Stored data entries

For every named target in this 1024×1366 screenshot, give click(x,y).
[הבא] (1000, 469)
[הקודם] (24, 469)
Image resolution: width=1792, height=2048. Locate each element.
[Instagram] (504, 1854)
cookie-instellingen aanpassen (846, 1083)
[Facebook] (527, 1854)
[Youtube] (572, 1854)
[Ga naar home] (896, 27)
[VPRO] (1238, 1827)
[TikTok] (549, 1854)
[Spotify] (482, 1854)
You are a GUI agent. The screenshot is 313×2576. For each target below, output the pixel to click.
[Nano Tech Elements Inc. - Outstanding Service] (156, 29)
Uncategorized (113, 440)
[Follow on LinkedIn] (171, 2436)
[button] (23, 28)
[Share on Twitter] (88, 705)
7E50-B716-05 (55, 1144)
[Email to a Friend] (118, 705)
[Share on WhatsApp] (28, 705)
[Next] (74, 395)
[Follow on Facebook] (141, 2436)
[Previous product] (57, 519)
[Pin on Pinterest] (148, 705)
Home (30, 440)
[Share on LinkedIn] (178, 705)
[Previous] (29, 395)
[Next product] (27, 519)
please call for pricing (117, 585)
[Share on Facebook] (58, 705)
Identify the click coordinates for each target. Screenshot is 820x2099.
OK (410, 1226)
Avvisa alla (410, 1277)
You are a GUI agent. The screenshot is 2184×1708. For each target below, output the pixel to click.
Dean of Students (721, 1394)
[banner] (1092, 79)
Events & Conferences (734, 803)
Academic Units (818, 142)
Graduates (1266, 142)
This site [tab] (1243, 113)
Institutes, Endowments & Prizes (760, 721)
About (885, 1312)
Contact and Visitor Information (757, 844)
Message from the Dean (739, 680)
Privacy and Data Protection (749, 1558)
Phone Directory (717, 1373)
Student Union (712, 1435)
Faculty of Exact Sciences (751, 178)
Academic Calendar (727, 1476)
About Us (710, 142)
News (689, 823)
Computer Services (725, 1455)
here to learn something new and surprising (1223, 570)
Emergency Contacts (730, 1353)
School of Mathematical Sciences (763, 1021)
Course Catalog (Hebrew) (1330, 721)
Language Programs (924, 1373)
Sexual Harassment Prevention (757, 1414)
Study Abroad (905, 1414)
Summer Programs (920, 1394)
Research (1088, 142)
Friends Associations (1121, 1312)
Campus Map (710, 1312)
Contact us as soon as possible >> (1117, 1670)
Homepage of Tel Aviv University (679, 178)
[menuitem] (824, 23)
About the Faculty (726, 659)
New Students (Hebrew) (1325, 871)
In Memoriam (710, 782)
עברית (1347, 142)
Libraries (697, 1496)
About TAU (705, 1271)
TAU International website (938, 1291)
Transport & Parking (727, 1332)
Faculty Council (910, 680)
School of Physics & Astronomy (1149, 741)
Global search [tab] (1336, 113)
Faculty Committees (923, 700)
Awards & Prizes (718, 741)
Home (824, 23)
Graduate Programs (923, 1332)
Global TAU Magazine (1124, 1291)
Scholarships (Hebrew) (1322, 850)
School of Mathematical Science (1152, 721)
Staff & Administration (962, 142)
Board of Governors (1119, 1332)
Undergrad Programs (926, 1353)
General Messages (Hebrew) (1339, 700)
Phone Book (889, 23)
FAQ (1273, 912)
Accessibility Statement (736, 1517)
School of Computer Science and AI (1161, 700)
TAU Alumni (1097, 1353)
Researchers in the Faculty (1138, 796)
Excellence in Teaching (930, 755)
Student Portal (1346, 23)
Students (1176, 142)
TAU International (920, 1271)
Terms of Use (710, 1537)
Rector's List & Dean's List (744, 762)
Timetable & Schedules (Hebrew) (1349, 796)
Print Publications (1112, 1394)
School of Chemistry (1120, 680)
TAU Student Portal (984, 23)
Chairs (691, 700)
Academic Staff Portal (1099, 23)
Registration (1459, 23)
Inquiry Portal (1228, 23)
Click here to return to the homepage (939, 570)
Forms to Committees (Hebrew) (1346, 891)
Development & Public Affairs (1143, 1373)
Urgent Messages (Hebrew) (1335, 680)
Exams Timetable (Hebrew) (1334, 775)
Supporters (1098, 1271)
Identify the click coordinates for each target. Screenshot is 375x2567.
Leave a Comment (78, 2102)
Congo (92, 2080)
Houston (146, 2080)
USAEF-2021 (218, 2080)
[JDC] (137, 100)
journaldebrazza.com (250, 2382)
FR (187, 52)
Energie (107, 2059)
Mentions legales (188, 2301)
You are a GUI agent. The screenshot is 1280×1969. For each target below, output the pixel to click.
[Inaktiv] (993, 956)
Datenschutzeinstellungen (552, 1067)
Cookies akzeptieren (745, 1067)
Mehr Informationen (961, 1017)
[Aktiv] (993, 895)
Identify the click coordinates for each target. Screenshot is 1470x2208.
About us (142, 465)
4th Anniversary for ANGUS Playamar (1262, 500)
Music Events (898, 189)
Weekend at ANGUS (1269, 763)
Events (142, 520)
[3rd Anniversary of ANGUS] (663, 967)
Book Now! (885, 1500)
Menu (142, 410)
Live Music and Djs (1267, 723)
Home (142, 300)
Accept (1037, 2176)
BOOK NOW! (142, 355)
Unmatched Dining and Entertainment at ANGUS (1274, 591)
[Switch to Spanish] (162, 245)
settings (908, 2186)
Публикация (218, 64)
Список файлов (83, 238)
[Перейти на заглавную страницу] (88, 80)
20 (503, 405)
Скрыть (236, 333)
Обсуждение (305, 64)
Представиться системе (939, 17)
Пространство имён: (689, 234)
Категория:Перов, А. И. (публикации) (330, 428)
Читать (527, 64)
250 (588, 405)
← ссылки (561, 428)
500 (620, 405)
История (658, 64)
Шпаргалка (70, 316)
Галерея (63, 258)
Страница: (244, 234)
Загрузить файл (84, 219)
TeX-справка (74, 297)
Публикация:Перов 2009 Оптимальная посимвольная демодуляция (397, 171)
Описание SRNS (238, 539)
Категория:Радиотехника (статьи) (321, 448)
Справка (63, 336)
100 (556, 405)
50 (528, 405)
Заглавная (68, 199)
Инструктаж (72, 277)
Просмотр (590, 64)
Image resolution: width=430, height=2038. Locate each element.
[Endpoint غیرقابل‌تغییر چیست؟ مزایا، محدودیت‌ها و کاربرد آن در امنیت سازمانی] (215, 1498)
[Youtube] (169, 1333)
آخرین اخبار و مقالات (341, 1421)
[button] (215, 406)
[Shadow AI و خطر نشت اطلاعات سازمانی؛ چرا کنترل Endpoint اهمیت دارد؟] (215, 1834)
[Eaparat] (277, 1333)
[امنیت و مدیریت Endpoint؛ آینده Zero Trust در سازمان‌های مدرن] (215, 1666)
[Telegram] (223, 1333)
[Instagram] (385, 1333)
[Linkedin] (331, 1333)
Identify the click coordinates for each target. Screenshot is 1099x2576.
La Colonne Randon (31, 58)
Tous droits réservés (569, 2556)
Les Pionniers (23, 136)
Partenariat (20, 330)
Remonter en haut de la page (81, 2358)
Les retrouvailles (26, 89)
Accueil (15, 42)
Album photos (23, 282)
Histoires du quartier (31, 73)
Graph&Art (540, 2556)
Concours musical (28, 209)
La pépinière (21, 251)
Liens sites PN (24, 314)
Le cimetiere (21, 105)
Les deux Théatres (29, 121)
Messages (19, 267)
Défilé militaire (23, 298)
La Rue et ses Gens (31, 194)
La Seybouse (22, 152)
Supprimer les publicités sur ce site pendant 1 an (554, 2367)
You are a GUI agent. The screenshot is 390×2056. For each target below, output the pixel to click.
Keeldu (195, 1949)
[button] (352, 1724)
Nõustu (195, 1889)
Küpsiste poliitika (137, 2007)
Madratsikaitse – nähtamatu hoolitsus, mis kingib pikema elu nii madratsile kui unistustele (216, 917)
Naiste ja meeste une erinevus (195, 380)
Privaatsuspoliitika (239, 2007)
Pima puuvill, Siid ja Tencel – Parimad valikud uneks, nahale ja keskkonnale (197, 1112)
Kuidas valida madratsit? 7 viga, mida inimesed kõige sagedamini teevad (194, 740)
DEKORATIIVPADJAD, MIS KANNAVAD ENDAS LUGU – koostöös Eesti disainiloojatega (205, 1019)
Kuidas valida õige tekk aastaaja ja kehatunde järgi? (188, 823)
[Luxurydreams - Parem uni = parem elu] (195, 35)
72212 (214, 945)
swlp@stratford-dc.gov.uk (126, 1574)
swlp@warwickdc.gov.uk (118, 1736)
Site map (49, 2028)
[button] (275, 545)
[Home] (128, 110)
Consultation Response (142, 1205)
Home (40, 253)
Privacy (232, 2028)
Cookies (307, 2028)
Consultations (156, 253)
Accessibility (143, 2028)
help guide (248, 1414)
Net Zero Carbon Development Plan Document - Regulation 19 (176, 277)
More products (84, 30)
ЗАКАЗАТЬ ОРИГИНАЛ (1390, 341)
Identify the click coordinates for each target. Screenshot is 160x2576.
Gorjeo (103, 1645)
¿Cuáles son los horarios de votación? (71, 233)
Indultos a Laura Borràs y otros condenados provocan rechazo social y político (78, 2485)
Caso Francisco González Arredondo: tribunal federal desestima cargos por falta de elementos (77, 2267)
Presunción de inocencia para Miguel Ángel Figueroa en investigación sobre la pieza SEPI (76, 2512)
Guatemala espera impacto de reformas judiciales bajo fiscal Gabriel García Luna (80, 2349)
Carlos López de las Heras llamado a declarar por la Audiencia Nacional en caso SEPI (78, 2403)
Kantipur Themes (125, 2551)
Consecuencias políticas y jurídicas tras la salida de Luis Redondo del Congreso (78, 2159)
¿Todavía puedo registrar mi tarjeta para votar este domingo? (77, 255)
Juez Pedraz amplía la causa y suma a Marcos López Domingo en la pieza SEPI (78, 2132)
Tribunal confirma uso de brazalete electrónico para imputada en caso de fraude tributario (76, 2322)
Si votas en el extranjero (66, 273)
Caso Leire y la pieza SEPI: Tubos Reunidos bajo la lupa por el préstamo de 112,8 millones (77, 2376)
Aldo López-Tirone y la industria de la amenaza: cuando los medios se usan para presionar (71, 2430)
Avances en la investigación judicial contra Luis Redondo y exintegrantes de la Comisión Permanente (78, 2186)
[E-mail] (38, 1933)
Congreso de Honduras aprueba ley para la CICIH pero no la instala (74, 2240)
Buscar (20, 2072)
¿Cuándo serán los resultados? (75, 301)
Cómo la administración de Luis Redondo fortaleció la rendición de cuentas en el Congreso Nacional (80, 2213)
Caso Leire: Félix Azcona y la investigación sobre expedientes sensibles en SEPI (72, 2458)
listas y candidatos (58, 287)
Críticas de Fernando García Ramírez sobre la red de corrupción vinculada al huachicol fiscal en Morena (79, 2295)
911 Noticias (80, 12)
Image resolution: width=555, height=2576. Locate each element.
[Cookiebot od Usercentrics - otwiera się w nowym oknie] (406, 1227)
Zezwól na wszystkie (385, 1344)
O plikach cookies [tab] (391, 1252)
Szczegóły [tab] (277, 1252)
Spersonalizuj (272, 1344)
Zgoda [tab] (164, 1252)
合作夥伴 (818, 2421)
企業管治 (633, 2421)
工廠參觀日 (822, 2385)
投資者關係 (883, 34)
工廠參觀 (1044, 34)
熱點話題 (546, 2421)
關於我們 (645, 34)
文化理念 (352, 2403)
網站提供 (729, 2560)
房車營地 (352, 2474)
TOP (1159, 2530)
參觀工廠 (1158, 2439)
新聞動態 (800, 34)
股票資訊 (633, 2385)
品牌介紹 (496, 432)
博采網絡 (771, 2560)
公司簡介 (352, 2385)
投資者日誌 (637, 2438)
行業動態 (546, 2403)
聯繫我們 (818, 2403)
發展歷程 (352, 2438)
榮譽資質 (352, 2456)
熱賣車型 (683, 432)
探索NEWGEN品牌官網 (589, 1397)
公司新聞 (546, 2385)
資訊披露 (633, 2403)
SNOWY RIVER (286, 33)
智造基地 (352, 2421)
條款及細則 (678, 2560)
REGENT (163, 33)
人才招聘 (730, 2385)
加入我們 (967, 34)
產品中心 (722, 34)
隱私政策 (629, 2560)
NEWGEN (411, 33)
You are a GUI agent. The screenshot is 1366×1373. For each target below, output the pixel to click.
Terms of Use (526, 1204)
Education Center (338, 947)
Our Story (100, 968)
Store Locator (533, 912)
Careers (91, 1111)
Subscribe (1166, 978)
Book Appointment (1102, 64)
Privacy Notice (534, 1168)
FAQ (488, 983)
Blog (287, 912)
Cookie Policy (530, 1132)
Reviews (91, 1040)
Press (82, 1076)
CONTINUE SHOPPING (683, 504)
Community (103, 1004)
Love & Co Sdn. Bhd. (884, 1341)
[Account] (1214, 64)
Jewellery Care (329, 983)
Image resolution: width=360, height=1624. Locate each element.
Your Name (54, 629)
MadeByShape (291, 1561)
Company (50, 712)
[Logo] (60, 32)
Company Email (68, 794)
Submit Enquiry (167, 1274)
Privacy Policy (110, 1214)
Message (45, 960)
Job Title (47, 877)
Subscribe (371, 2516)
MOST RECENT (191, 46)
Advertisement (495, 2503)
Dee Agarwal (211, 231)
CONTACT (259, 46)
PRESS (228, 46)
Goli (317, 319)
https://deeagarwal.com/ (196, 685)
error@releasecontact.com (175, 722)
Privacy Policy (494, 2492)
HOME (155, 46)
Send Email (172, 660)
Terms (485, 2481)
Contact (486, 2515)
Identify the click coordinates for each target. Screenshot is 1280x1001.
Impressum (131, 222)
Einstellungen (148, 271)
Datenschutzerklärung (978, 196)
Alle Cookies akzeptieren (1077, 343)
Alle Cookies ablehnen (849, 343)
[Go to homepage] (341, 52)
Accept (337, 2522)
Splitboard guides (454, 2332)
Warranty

* WORK INSTRUCTIONS:
Looking at the records above, return exactly the lines from the line with "Board of Governors (1119, 1332)" to the line with "Mentions legales (188, 2301)", both ends included.

* ANSWER FOR THE TASK:
Board of Governors (1119, 1332)
Undergrad Programs (926, 1353)
General Messages (Hebrew) (1339, 700)
Phone Book (889, 23)
FAQ (1273, 912)
Accessibility Statement (736, 1517)
School of Computer Science and AI (1161, 700)
TAU Alumni (1097, 1353)
Researchers in the Faculty (1138, 796)
Excellence in Teaching (930, 755)
Student Portal (1346, 23)
Students (1176, 142)
TAU International (920, 1271)
Terms of Use (710, 1537)
Rector's List & Dean's List (744, 762)
Timetable & Schedules (Hebrew) (1349, 796)
Print Publications (1112, 1394)
School of Chemistry (1120, 680)
TAU Student Portal (984, 23)
Chairs (691, 700)
Academic Staff Portal (1099, 23)
Registration (1459, 23)
Inquiry Portal (1228, 23)
Click here to return to the homepage (939, 570)
Forms to Committees (Hebrew) (1346, 891)
Development & Public Affairs (1143, 1373)
Urgent Messages (Hebrew) (1335, 680)
Exams Timetable (Hebrew) (1334, 775)
Supporters (1098, 1271)
Identify the click coordinates for each target. Screenshot is 375x2567.
Leave a Comment (78, 2102)
Congo (92, 2080)
Houston (146, 2080)
USAEF-2021 (218, 2080)
[JDC] (137, 100)
journaldebrazza.com (250, 2382)
FR (187, 52)
Energie (107, 2059)
Mentions legales (188, 2301)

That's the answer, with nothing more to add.